To her credit, Ajla Tomljanovic fought like a lion to get to the position she was 6-4, 3-0 up against an opponent who was more than a match for her in a compelling first set, but the end of this match should remind all the headline writers that nothing comes easy in tennis.
We have seen enough from Raducanu in her first biggest tennis tournament to suggest she has the game to be a top ten player for years to come, but this was not the moment for her to become anything more than just a wonderful footnote to this year’s Championships.
“Maybe it’s not a shame this has happened right now when she is 18,” former Wimbledon champion John McEnroe told the BBC.
“I played this tournament at 18 and in a way I was happy I lost. I was able to understand what it would take to make it. Allow her to take some deep breaths and maybe get some wildcards. She’ll get her ranking up and there is no doubt this kid has lots of talent. Now let’s allow her to develop at her own pace.”

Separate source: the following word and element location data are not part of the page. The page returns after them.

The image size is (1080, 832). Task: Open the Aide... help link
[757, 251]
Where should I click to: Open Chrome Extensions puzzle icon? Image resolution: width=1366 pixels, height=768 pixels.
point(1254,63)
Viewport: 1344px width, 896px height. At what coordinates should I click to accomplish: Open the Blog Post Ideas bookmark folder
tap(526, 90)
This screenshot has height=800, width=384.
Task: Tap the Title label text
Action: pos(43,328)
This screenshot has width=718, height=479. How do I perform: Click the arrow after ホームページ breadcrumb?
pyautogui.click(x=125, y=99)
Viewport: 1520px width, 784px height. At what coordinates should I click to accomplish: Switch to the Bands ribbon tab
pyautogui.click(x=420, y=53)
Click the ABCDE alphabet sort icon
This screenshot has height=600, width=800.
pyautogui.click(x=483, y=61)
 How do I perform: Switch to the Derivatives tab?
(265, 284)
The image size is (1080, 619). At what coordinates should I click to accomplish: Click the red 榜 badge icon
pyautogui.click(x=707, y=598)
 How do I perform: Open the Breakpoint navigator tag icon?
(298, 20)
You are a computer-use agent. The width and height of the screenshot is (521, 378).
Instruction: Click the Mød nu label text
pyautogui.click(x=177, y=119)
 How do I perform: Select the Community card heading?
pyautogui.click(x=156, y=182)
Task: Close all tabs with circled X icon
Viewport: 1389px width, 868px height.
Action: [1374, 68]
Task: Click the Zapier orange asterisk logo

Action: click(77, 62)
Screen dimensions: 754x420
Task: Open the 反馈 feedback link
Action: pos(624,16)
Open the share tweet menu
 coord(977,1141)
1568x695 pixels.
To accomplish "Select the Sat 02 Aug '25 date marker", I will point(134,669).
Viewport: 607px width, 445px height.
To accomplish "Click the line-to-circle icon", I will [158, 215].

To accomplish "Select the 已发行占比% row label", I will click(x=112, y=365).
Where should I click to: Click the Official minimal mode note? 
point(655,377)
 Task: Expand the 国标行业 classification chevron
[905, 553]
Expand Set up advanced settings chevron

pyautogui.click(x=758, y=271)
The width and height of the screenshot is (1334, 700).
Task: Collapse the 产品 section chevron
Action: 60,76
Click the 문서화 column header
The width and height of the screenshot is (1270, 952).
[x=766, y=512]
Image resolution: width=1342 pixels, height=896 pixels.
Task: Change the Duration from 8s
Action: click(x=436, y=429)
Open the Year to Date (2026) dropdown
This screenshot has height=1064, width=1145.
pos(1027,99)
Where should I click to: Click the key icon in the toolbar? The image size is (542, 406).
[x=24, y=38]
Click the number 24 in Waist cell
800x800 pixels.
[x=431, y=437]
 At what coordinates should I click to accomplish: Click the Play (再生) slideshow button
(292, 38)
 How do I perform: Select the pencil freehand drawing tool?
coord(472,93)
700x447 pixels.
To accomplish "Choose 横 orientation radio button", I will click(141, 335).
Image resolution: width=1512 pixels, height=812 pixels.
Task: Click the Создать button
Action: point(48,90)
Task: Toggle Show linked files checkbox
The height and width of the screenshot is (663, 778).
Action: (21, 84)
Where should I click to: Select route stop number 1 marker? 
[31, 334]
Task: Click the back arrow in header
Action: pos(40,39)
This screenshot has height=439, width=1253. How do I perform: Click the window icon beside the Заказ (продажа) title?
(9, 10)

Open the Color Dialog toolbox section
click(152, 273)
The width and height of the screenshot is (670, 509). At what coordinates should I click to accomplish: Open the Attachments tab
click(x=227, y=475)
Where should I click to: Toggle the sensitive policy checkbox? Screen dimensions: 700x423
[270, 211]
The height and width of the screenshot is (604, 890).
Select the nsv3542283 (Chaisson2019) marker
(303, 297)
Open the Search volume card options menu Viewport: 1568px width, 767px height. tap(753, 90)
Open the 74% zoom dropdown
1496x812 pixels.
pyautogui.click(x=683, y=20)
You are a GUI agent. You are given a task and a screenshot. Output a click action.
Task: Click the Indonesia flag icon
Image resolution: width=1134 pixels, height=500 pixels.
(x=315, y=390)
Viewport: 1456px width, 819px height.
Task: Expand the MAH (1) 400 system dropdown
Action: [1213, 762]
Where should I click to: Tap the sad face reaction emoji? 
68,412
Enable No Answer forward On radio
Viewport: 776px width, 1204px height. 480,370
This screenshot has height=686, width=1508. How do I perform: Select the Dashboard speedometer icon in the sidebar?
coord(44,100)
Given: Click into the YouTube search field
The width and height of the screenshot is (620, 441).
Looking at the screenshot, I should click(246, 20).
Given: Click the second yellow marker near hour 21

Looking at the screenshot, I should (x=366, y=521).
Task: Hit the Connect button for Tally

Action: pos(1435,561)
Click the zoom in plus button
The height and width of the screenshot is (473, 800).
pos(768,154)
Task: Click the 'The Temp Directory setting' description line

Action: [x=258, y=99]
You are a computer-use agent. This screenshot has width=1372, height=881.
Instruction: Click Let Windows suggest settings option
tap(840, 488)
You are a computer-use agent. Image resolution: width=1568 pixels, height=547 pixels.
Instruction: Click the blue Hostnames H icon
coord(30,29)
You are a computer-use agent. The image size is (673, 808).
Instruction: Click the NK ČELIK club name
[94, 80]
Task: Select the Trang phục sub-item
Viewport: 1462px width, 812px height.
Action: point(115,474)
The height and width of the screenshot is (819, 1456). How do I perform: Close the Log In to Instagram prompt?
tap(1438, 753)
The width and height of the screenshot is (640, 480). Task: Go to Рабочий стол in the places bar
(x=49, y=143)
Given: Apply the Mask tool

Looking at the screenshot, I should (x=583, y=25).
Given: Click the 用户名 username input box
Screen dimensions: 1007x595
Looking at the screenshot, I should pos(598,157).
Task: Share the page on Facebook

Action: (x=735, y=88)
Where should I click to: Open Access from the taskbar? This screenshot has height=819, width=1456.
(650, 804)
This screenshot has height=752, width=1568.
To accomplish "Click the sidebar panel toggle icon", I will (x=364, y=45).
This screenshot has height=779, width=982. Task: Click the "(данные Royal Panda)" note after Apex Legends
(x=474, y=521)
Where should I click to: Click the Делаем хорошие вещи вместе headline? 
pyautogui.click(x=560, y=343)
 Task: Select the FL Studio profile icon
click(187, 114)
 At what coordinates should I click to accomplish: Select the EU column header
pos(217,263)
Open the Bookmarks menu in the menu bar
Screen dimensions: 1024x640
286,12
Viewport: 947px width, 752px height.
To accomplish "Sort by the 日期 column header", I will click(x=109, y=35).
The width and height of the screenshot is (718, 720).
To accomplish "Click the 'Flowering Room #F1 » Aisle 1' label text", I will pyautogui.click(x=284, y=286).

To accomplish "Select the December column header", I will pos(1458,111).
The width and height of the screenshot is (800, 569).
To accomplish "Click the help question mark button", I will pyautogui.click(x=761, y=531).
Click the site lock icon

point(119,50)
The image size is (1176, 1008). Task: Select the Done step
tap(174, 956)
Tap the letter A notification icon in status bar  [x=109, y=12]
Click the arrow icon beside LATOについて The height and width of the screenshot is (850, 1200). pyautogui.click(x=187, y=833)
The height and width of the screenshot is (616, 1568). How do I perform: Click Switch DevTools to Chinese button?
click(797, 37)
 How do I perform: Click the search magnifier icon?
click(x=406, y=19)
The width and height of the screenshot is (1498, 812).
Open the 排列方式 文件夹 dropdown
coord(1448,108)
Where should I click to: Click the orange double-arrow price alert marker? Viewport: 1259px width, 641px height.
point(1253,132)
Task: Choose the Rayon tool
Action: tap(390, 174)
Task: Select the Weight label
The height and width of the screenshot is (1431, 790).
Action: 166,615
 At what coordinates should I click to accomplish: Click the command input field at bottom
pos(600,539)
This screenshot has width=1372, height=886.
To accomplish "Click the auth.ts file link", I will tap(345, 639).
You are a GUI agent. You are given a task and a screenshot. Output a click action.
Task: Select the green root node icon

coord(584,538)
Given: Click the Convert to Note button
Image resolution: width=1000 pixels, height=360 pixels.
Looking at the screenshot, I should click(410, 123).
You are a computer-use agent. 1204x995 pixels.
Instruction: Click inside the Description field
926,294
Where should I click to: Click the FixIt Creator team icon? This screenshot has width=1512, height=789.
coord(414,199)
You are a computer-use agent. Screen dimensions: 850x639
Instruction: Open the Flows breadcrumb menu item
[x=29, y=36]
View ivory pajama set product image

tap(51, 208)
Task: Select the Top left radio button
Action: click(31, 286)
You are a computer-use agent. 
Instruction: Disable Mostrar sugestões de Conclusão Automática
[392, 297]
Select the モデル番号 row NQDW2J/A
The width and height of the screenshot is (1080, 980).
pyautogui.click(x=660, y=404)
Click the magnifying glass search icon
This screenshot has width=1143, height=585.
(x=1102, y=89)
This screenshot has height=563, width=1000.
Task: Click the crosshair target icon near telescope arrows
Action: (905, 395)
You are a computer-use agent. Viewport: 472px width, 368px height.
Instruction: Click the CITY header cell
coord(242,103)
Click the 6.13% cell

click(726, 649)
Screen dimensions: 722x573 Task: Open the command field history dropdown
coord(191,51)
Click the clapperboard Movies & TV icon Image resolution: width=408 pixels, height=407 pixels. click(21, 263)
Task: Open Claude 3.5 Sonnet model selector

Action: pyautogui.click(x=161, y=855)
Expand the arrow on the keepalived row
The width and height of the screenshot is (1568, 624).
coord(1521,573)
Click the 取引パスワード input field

Former British No 1 Annabel Croft echoed McEnroe’s sentiments, as she expressed her sympathy for Raducanu after her tearful exit.
“We’ve seen so much from Emma Raducanu in the course of this tournament,” said Croft. “She’s got a complete technique, a beautiful service motion and a good second serve.
“She also has a strong head on her shoulders. She’s very joyful and brings it the court. It’s painful to see her go out this way, but this has been a great launch pad. There’s going to be a lot of interest in her now.”
On the evidence of her first appearance, Raducanu will be back at Wimbledon for years to come and she may well be playing on the second Saturday of the tournament sooner rather than later.
Yet that debate is for another day.
Like Andy Murray in his first appearance at Wimbledon, he wasn’t fit enough, mature enough or level headed enough to win, with his learning curve featuring many heartaches before his date with destiny arrived in 2013.
Raducanu should draw inspiration from Murray’s journey and who knows, she might yet end up at the same destination four or five years down her road.